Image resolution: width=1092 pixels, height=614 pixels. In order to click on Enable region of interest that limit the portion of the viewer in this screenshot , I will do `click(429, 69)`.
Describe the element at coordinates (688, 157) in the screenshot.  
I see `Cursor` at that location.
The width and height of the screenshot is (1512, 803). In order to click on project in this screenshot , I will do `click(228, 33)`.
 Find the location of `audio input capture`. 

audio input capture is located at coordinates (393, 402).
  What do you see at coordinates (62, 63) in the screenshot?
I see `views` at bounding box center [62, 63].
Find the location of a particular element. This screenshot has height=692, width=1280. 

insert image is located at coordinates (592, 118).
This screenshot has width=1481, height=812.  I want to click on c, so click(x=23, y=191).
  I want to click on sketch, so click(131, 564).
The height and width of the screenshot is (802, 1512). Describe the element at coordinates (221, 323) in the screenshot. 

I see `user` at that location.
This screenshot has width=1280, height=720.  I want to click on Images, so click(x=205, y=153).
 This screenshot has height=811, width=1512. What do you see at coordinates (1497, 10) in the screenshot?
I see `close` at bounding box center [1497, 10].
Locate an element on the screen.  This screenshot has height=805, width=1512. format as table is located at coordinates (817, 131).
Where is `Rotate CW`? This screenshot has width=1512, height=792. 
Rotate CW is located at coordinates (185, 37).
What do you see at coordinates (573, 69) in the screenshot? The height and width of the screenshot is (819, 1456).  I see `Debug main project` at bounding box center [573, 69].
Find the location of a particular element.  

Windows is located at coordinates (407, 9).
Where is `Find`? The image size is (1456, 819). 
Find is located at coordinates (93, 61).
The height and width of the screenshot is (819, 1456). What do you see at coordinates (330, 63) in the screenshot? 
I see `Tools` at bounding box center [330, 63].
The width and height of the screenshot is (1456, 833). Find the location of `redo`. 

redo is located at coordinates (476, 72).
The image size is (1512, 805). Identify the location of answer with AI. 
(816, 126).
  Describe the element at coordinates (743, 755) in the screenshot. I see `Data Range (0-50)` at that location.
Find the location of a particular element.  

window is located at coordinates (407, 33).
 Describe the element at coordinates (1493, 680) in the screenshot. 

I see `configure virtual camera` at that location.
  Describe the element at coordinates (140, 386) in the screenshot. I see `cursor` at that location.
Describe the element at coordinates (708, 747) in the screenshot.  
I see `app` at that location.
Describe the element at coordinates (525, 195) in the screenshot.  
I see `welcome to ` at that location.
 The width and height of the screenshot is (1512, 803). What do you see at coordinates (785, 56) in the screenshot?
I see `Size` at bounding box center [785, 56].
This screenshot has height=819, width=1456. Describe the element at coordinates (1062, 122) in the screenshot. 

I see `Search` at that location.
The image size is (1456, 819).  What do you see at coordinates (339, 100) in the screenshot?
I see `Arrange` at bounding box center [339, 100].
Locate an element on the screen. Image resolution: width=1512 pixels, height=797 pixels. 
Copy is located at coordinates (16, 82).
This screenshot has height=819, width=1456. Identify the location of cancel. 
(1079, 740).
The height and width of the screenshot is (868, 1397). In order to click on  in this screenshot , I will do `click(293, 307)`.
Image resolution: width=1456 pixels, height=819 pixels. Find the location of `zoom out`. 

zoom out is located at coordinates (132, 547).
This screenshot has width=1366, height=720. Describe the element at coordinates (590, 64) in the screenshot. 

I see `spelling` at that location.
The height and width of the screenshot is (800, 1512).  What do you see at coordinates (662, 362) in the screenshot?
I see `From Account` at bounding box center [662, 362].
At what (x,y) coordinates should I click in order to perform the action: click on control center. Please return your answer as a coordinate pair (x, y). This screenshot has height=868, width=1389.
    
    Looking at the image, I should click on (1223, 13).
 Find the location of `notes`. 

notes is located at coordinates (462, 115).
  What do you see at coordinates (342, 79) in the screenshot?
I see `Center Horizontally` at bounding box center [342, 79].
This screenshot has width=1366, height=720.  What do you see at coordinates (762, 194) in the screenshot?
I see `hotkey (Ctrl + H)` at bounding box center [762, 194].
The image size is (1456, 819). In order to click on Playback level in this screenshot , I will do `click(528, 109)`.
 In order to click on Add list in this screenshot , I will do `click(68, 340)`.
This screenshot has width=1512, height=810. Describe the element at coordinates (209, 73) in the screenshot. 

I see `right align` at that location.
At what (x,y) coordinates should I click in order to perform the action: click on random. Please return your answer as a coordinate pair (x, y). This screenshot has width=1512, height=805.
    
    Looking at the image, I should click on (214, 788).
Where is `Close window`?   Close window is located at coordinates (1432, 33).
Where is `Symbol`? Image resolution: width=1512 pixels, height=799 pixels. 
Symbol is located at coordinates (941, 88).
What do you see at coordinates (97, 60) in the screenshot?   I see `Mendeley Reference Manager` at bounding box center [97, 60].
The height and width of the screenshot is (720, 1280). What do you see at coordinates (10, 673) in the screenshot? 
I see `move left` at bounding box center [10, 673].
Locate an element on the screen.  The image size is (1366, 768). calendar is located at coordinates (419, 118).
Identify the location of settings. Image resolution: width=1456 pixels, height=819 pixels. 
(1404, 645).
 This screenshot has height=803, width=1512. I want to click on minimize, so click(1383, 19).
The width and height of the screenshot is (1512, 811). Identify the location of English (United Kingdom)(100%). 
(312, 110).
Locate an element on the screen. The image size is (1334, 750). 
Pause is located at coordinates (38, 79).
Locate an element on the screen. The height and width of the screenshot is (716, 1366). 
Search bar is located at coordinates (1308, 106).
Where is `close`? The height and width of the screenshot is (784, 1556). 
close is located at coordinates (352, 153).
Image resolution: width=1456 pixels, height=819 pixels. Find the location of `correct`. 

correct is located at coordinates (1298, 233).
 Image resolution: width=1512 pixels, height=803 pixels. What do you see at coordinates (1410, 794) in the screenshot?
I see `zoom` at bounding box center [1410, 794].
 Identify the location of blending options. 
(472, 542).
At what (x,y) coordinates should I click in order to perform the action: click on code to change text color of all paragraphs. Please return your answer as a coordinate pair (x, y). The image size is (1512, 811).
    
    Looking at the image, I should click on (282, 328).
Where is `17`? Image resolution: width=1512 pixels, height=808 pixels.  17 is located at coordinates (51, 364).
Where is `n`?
• • • • • • •
SET TASK: Copy the lines starting at the one containing "Identify the location of blending options." and ending at the last of the items, reproducing each line exactly as it appears.

ANSWER TO THE TASK:
 Identify the location of blending options. 
(472, 542).
At what (x,y) coordinates should I click in order to perform the action: click on code to change text color of all paragraphs. Please return your answer as a coordinate pair (x, y). The image size is (1512, 811).
    
    Looking at the image, I should click on (282, 328).
Where is `17`? Image resolution: width=1512 pixels, height=808 pixels.  17 is located at coordinates (51, 364).
Where is `n`?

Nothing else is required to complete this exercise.